**Exercise instructions**:
Under this task are some entries; return every one of them exactly.

○ ○ ○ ○ ○

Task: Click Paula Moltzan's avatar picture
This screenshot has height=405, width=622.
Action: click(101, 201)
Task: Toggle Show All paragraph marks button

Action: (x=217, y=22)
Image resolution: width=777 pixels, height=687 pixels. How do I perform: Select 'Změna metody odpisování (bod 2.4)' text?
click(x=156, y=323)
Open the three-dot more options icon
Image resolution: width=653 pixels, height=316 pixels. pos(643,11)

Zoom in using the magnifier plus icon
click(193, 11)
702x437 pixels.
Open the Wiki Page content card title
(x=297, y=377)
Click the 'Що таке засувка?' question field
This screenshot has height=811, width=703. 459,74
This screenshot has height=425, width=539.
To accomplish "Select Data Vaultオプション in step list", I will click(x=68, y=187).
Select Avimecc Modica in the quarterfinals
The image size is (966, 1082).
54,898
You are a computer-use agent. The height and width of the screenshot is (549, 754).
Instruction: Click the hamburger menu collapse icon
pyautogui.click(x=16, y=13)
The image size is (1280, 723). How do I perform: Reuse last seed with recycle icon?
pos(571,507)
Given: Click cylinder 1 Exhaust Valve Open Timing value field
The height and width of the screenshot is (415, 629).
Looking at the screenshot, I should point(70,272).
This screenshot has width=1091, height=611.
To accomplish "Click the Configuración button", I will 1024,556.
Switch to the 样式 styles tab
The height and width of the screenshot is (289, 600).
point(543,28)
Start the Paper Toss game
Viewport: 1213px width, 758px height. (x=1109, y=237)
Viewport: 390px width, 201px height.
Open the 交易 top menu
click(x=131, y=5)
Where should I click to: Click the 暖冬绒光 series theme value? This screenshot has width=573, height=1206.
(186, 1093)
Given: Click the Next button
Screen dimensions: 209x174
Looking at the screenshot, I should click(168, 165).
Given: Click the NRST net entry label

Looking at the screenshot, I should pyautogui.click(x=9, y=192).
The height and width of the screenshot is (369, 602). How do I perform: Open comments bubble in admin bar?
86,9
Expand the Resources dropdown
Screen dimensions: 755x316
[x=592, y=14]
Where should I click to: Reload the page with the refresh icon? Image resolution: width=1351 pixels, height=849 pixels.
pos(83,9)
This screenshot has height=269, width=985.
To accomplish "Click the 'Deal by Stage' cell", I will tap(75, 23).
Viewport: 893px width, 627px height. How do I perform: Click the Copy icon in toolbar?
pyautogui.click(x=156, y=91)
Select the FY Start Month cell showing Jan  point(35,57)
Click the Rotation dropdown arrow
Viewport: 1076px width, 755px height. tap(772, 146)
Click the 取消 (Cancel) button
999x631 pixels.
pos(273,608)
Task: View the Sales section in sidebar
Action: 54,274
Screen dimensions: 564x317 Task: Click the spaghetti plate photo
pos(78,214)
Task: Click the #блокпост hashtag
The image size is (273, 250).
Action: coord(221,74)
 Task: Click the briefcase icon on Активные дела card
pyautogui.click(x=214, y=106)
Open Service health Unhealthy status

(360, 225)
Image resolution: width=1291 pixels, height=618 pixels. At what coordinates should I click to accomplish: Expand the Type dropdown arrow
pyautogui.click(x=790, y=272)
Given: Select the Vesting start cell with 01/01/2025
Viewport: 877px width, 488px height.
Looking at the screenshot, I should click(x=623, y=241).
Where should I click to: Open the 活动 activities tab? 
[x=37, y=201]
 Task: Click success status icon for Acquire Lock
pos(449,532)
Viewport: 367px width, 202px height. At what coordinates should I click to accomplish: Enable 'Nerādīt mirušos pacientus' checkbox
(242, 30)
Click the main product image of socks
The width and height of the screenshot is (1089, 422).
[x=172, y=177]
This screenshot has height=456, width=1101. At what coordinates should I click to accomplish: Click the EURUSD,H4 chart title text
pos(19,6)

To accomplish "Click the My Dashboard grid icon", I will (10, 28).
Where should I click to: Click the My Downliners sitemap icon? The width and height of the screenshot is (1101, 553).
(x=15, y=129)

○ ○ ○ ○ ○

**Written solution**:
Task: Click Paula Moltzan's avatar picture
This screenshot has height=405, width=622.
Action: click(101, 201)
Task: Toggle Show All paragraph marks button

Action: (x=217, y=22)
Image resolution: width=777 pixels, height=687 pixels. How do I perform: Select 'Změna metody odpisování (bod 2.4)' text?
click(x=156, y=323)
Open the three-dot more options icon
Image resolution: width=653 pixels, height=316 pixels. pos(643,11)

Zoom in using the magnifier plus icon
click(193, 11)
702x437 pixels.
Open the Wiki Page content card title
(x=297, y=377)
Click the 'Що таке засувка?' question field
This screenshot has height=811, width=703. 459,74
This screenshot has height=425, width=539.
To accomplish "Select Data Vaultオプション in step list", I will click(x=68, y=187).
Select Avimecc Modica in the quarterfinals
The image size is (966, 1082).
54,898
You are a computer-use agent. The height and width of the screenshot is (549, 754).
Instruction: Click the hamburger menu collapse icon
pyautogui.click(x=16, y=13)
The image size is (1280, 723). How do I perform: Reuse last seed with recycle icon?
pos(571,507)
Given: Click cylinder 1 Exhaust Valve Open Timing value field
The height and width of the screenshot is (415, 629).
Looking at the screenshot, I should point(70,272).
This screenshot has width=1091, height=611.
To accomplish "Click the Configuración button", I will 1024,556.
Switch to the 样式 styles tab
The height and width of the screenshot is (289, 600).
point(543,28)
Start the Paper Toss game
Viewport: 1213px width, 758px height. (x=1109, y=237)
Viewport: 390px width, 201px height.
Open the 交易 top menu
click(x=131, y=5)
Where should I click to: Click the 暖冬绒光 series theme value? This screenshot has width=573, height=1206.
(186, 1093)
Given: Click the Next button
Screen dimensions: 209x174
Looking at the screenshot, I should click(168, 165).
Given: Click the NRST net entry label

Looking at the screenshot, I should pyautogui.click(x=9, y=192).
The height and width of the screenshot is (369, 602). How do I perform: Open comments bubble in admin bar?
86,9
Expand the Resources dropdown
Screen dimensions: 755x316
[x=592, y=14]
Where should I click to: Reload the page with the refresh icon? Image resolution: width=1351 pixels, height=849 pixels.
pos(83,9)
This screenshot has height=269, width=985.
To accomplish "Click the 'Deal by Stage' cell", I will tap(75, 23).
Viewport: 893px width, 627px height. How do I perform: Click the Copy icon in toolbar?
pyautogui.click(x=156, y=91)
Select the FY Start Month cell showing Jan  point(35,57)
Click the Rotation dropdown arrow
Viewport: 1076px width, 755px height. tap(772, 146)
Click the 取消 (Cancel) button
999x631 pixels.
pos(273,608)
Task: View the Sales section in sidebar
Action: 54,274
Screen dimensions: 564x317 Task: Click the spaghetti plate photo
pos(78,214)
Task: Click the #блокпост hashtag
The image size is (273, 250).
Action: coord(221,74)
 Task: Click the briefcase icon on Активные дела card
pyautogui.click(x=214, y=106)
Open Service health Unhealthy status

(360, 225)
Image resolution: width=1291 pixels, height=618 pixels. At what coordinates should I click to accomplish: Expand the Type dropdown arrow
pyautogui.click(x=790, y=272)
Given: Select the Vesting start cell with 01/01/2025
Viewport: 877px width, 488px height.
Looking at the screenshot, I should click(x=623, y=241).
Where should I click to: Open the 活动 activities tab? 
[x=37, y=201]
 Task: Click success status icon for Acquire Lock
pos(449,532)
Viewport: 367px width, 202px height. At what coordinates should I click to accomplish: Enable 'Nerādīt mirušos pacientus' checkbox
(242, 30)
Click the main product image of socks
The width and height of the screenshot is (1089, 422).
[x=172, y=177]
This screenshot has height=456, width=1101. At what coordinates should I click to accomplish: Click the EURUSD,H4 chart title text
pos(19,6)

To accomplish "Click the My Dashboard grid icon", I will (10, 28).
Where should I click to: Click the My Downliners sitemap icon? The width and height of the screenshot is (1101, 553).
(x=15, y=129)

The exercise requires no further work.